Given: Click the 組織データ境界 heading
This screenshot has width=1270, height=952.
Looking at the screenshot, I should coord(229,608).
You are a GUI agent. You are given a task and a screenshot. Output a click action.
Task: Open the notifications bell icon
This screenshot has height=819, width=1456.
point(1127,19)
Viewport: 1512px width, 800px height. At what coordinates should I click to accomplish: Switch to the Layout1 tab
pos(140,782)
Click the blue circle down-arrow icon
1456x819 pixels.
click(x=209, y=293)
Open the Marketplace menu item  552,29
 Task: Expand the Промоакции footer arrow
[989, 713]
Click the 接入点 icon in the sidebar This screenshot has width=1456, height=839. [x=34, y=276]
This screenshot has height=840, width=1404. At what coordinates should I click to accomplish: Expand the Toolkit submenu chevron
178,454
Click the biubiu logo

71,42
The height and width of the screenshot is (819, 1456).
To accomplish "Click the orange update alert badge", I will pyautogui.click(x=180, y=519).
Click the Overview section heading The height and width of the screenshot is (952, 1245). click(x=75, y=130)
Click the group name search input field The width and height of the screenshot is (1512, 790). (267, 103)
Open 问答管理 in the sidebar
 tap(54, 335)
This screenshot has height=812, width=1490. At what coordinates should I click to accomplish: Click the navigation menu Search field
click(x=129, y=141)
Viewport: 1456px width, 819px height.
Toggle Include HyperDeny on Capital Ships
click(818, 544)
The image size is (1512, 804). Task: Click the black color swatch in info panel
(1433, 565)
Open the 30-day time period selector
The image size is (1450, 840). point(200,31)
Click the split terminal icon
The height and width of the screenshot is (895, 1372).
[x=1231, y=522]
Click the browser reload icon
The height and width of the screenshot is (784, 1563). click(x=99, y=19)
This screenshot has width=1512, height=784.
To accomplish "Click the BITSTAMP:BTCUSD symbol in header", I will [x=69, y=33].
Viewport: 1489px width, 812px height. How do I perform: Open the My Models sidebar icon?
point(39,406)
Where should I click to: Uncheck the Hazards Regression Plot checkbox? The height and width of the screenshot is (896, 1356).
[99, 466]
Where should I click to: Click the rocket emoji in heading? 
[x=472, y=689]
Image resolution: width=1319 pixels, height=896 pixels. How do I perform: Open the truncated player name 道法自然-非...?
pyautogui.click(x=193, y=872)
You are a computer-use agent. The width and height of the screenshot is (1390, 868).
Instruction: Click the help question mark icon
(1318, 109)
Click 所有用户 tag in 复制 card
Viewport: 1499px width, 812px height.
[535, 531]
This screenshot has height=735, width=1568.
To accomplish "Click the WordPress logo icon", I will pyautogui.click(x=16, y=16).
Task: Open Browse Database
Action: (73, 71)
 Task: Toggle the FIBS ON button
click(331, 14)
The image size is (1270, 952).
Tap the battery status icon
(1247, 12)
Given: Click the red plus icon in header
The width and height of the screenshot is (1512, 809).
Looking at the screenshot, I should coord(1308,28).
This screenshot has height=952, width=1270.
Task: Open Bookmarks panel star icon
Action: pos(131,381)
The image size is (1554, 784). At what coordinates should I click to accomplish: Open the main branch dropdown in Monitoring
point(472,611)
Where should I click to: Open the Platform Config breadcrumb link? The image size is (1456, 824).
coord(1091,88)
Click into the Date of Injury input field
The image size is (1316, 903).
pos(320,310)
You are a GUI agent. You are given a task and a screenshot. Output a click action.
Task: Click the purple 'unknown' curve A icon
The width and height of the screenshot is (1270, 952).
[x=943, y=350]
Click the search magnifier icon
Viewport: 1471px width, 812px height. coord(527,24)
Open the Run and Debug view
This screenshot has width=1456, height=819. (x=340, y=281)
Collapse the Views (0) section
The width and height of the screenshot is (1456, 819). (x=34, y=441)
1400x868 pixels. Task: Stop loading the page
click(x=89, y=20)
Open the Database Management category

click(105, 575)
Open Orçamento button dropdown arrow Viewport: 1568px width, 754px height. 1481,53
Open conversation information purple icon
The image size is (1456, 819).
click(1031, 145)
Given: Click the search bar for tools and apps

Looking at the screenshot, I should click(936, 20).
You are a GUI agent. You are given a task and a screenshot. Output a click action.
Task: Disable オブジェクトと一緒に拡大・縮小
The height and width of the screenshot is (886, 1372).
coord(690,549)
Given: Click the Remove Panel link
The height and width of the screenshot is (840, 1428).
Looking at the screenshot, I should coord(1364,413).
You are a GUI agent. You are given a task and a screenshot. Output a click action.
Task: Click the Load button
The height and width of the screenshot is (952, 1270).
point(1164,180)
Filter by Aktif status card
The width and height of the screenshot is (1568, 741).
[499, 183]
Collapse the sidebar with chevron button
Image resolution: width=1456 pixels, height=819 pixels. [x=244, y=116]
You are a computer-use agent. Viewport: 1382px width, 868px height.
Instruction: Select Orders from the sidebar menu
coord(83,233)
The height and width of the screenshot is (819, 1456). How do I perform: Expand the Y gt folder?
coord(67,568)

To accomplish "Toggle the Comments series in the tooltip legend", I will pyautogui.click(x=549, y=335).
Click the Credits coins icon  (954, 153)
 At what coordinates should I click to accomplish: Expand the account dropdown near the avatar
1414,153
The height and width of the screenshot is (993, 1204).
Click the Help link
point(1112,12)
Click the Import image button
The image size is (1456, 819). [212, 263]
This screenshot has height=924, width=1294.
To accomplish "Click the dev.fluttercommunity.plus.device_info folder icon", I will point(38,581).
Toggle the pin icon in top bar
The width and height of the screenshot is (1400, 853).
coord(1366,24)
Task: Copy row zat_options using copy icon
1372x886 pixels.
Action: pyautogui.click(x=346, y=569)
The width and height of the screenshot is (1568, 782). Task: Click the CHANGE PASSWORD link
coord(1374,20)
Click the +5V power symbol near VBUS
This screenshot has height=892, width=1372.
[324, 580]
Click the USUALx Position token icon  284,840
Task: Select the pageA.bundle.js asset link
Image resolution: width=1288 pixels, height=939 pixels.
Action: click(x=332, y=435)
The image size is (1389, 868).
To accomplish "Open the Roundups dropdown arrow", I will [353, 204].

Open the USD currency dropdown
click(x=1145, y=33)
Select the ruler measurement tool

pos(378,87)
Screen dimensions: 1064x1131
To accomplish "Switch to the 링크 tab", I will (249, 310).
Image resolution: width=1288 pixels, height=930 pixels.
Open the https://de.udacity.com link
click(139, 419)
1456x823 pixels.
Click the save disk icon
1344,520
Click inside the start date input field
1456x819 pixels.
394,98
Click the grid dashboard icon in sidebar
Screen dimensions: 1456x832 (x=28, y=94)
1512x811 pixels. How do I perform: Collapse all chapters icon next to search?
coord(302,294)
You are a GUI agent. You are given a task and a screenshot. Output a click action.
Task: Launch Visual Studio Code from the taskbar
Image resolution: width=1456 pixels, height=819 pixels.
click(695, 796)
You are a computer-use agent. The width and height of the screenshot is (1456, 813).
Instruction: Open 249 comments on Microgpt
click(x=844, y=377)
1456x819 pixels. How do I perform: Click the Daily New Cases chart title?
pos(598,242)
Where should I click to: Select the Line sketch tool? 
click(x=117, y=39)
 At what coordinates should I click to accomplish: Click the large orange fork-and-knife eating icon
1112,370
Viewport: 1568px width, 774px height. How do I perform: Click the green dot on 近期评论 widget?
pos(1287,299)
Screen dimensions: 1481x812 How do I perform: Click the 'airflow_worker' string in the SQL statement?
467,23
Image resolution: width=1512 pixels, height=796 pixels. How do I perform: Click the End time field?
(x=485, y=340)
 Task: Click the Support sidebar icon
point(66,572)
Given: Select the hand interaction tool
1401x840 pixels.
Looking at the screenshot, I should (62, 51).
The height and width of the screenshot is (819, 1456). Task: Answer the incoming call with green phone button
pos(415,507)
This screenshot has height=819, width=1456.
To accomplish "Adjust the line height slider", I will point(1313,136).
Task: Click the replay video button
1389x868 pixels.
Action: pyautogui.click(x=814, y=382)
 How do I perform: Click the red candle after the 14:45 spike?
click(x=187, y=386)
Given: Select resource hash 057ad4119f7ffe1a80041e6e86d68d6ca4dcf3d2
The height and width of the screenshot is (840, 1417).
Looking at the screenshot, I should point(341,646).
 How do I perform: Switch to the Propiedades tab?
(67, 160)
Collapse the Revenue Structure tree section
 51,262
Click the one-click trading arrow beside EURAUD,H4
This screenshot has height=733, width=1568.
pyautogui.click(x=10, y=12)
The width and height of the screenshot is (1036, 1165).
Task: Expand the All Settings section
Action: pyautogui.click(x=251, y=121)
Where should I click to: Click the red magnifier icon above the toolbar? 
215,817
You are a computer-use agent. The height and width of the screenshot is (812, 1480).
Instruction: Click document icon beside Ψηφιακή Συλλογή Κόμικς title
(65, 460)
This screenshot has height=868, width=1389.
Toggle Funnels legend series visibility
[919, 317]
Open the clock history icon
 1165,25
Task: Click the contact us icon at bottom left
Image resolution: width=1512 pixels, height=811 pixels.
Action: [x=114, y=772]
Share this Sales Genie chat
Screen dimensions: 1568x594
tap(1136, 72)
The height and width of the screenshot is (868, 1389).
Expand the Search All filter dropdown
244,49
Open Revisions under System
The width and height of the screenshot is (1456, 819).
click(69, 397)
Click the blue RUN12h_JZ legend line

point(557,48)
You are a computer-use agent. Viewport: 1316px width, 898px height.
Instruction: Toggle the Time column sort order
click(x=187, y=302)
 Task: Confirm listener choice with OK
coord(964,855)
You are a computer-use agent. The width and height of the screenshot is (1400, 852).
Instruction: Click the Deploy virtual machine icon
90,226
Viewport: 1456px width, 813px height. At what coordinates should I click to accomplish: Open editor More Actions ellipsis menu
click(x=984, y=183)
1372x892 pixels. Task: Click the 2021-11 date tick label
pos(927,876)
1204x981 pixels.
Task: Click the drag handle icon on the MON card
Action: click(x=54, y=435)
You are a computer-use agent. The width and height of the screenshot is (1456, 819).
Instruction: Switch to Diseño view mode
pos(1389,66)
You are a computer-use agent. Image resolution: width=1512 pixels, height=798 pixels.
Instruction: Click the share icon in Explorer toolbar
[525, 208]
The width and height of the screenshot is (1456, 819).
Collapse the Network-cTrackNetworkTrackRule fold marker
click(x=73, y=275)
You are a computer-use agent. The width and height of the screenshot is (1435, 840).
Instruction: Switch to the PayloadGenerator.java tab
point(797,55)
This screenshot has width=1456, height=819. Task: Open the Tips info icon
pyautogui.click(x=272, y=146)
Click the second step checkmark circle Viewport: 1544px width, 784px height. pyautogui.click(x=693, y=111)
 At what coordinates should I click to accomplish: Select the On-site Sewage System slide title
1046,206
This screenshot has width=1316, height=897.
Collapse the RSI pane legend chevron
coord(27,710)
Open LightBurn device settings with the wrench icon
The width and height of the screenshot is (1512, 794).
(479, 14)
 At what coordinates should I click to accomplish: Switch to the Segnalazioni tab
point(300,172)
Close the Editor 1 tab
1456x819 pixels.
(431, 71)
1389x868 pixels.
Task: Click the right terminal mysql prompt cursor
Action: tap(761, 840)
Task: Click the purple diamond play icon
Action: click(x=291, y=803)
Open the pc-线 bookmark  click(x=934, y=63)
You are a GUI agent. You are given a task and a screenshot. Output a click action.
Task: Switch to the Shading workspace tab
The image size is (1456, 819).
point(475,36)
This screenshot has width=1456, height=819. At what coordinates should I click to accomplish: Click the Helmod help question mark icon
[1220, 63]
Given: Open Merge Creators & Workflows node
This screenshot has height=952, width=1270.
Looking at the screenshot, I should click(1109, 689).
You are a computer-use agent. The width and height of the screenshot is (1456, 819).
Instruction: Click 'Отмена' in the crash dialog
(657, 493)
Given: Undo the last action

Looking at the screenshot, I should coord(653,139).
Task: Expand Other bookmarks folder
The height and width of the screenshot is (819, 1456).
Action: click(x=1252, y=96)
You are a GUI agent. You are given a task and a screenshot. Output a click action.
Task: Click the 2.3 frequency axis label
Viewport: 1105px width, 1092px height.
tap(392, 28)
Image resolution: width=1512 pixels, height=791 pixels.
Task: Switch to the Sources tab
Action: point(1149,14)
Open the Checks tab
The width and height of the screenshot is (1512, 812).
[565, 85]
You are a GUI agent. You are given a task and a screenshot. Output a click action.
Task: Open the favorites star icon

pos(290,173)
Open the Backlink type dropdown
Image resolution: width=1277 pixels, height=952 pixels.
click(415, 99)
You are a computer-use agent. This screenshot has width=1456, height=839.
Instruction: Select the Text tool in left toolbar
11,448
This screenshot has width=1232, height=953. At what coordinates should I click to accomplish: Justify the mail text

==============================

## Task details
What lines in the material above contain the word "symbol"? Copy them out.

## Solution to the problem
To accomplish "Click the BITSTAMP:BTCUSD symbol in header", I will [x=69, y=33].
Click the +5V power symbol near VBUS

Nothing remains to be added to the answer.